Jawab Clustering Vectors of Different Lengthes

  • Tuesday, August 07, 2012 10:30 PM
     
     
    Hello everybody, 

    I have set of different material histories which are collected as they had happened in a vector.  So the length of the vectors are different. I have wanted to do a clustering on them, but since all the clustering methods I worked are using the same number of attributes, I am a bit confused to do the clustering on them. There are also other characteristics that should be used for clustering. 

    Thanks, 
    Ivan

All Replies

  • Wednesday, August 08, 2012 5:41 AM
    Answerer
     
     

    Can you give us examples of what you are storing in the vectors?


    Tatyana Yakushev [PredixionSoftware.com]

  • Wednesday, August 08, 2012 6:18 AM
     
     
    I have a set of different materials to be tested. There are about 100 family of these materials but within each family there are various conditions which are not characterized in this stage. Instead I want to do a set of experiments on these materials to see how they react. The experiments are continues and every time there is a change, the sensors will recognize that and store the material condition in a vector. So there are the family information and the history of the experiment. Since the length of the vectors are different, I cannot use the conventional clustering methods; Also because those experimental characteristics are categorical (not numeric), I cannot transform the vectors to a number easily. I was thinking about using the "Levenshtein Distance", but I wasn't sure about the efficiency of the approach.
    • Edited by ivan65 Wednesday, August 08, 2012 6:49 AM
    •  
  • Wednesday, August 08, 2012 4:36 PM
    Answerer
     
     

    I still don't understand what you have in your data.

    Many data mining algorithms work on rows with same number of columns because they assume that values in the same column can be compared (e.g. in column Age, you only have Age information).

    It looks like column 1 might store one value for one row and very different value on another row.
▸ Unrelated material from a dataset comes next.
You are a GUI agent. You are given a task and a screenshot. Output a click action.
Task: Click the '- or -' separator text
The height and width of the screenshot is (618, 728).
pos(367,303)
Is that correct?

    What common information can you extract from all of your rows?


    Tatyana Yakushev [PredixionSoftware.com]

  • Thursday, August 09, 2012 5:21 PM
     
     
    I have a number of columns which are the specifications of these materials and the number of columns are the same for all materials, like hardness, density and etc. Beside these information I have a history of materials that are collected over time, like what specific condition has been changed steeply because of uncontrollable factors. Therefore the history of the materials would be different from each other and all of them are almost categorical. We know the history of the materials are important in clustering but we don't know how. So I want to use these histories along with material specification to cluster them. I can do the clustering method for the specification part because all of them have the same number of columns, but the history of material can have different length. I am not sure how to break down the history and convert it to the same number of columns as for all of them, or is there a better way to handle this problem, like clustering methods that can handle different number of columns!!!
  • Thursday, August 09, 2012 11:33 PM
    Answerer
     
     Answered

    The way to do something like this with Microsoft SQL Server is by using nested tables.

    Nested tables are often used for association rules (shopping basket analysis) and time series. I've never used nested tables for segmentation.


    Tatyana Yakushev [PredixionSoftware.com]

    • Marked As Answer by ivan65 Friday, August 10, 2012 5:52 PM
    •